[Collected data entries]
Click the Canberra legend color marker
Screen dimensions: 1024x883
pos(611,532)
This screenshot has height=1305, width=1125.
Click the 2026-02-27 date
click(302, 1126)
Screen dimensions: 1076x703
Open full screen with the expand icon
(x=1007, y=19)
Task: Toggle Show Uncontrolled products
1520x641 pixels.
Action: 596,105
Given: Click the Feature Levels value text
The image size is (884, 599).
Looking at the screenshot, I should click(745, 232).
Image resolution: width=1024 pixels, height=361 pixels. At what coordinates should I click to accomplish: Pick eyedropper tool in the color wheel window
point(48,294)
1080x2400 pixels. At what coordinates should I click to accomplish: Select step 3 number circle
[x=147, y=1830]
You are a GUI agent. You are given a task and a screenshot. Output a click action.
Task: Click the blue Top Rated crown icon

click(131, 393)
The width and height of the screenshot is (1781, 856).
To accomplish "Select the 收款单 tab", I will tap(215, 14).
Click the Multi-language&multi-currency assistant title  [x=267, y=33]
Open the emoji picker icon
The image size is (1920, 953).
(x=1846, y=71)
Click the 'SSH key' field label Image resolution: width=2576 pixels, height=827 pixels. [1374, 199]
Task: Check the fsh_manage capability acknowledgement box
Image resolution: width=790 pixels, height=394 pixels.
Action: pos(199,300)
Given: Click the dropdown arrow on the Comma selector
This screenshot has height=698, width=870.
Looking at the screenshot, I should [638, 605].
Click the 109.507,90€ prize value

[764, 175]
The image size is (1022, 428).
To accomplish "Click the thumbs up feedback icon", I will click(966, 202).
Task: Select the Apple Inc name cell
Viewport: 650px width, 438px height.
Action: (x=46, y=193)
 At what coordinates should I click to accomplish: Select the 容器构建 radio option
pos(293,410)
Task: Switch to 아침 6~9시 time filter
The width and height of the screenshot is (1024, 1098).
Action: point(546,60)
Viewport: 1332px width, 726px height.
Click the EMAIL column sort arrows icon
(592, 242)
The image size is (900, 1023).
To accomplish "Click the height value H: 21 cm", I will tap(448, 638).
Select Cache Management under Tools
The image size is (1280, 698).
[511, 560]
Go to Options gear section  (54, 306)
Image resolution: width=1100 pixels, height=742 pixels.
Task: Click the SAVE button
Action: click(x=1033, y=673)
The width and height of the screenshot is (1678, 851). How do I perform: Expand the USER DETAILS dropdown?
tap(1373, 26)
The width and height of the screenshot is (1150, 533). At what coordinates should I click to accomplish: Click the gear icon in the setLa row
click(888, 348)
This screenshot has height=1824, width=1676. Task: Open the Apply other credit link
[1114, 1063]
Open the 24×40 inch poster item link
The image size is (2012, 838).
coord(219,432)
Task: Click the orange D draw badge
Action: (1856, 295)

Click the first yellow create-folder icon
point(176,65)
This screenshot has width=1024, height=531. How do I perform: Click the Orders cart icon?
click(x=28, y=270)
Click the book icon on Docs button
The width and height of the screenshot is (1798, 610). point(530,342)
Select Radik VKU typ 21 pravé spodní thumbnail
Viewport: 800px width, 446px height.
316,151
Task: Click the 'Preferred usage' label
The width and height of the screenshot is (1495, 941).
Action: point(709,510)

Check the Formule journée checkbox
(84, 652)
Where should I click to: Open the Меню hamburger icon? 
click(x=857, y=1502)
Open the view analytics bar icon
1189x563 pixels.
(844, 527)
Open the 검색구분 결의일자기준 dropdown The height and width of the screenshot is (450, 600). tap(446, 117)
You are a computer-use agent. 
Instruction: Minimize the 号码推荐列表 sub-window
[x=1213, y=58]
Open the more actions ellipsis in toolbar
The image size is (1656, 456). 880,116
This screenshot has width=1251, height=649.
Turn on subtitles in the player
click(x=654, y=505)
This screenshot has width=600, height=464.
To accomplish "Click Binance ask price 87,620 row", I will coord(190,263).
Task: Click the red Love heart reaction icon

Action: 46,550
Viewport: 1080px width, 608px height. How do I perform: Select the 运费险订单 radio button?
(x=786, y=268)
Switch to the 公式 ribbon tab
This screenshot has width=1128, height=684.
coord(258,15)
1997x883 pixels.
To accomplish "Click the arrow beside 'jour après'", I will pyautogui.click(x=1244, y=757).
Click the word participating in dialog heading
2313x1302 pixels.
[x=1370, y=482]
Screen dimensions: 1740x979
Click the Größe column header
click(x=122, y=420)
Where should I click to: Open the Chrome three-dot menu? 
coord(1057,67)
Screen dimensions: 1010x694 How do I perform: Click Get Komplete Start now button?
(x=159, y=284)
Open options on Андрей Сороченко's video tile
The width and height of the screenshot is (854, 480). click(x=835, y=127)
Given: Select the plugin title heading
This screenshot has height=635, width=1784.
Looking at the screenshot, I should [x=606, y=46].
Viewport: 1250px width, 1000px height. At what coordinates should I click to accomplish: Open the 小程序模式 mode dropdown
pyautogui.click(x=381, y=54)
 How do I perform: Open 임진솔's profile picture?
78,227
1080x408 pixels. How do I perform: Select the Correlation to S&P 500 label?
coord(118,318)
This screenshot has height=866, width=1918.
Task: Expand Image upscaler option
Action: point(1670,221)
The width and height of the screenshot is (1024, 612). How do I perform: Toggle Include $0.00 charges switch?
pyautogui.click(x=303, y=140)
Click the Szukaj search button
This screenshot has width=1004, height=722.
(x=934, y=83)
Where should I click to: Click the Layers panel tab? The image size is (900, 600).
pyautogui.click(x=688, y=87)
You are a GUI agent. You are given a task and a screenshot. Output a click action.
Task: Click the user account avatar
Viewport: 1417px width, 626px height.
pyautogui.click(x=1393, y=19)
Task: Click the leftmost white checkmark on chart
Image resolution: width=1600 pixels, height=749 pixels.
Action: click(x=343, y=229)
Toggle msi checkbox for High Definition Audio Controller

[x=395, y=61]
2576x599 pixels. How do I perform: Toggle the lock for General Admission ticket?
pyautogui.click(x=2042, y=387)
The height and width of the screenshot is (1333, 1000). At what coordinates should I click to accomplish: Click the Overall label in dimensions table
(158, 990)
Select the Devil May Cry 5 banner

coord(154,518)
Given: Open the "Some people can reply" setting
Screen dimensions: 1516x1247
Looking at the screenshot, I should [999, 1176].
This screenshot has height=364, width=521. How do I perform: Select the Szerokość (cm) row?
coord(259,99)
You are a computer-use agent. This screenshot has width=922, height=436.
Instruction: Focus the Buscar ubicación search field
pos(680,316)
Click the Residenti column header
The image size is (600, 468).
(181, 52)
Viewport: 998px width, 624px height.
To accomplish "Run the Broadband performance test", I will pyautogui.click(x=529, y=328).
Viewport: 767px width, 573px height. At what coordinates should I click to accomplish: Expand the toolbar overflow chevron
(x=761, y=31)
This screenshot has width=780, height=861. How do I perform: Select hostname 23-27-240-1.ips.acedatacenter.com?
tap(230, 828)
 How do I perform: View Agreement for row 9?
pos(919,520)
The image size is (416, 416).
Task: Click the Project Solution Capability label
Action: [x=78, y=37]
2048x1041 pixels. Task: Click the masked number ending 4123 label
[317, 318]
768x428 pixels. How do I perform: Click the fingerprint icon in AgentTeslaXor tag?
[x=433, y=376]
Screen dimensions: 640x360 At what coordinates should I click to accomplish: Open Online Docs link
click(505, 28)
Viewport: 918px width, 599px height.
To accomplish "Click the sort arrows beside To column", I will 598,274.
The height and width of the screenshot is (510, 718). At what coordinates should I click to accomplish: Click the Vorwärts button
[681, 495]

▶ [BRIEF]: Where the string "computer" occurs in the data, return the whole line.

▶ [SOLUTION TO THIS TASK]:
You are a computer-use agent. 
You are a computer-use agent. This screenshot has width=922, height=436.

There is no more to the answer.